Data to process Block Start

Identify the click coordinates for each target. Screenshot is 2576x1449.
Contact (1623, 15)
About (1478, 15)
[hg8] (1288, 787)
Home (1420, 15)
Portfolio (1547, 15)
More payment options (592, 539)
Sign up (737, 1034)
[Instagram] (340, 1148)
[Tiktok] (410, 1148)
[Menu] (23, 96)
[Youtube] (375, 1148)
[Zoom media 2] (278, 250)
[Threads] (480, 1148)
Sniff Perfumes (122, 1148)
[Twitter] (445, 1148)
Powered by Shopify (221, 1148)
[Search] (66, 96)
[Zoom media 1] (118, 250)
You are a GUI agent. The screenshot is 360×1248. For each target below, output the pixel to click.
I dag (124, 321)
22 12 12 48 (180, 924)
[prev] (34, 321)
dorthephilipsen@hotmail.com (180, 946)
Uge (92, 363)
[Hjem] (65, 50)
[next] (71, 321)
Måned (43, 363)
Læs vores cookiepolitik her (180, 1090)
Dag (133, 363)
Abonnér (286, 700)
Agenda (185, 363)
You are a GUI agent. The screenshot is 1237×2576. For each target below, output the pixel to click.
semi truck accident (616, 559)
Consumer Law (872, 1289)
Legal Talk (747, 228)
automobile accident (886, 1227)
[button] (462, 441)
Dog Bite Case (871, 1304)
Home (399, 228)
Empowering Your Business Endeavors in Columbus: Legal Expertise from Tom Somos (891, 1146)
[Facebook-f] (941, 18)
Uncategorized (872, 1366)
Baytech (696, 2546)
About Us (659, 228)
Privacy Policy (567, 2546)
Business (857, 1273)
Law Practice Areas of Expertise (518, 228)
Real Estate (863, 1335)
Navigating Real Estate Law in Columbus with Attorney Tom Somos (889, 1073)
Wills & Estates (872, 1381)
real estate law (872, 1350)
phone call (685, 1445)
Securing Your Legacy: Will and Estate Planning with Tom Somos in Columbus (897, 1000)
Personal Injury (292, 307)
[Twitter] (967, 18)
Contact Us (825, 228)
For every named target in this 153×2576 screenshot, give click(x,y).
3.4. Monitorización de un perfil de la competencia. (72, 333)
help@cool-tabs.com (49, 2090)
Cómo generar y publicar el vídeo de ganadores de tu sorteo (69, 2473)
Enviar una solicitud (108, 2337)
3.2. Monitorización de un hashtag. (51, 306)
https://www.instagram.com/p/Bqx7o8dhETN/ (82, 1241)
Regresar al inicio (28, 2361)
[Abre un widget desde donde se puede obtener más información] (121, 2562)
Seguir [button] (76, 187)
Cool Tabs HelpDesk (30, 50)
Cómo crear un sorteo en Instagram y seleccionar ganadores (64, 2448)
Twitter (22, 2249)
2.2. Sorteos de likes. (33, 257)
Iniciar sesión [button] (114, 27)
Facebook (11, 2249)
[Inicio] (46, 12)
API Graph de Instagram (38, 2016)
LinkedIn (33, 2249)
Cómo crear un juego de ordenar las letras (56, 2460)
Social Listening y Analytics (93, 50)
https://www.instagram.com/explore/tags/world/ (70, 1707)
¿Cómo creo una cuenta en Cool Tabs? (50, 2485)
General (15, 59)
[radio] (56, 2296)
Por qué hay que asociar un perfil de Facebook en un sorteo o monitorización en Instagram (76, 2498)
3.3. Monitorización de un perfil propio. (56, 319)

Data to process Block End

Work task
When copying the data above, please keep exactly the lines from its first line through the line with "[Menu] (23, 96)", both ends included, and drop the rest.

Problem solution
Identify the click coordinates for each target. Screenshot is 2576x1449.
Contact (1623, 15)
About (1478, 15)
[hg8] (1288, 787)
Home (1420, 15)
Portfolio (1547, 15)
More payment options (592, 539)
Sign up (737, 1034)
[Instagram] (340, 1148)
[Tiktok] (410, 1148)
[Menu] (23, 96)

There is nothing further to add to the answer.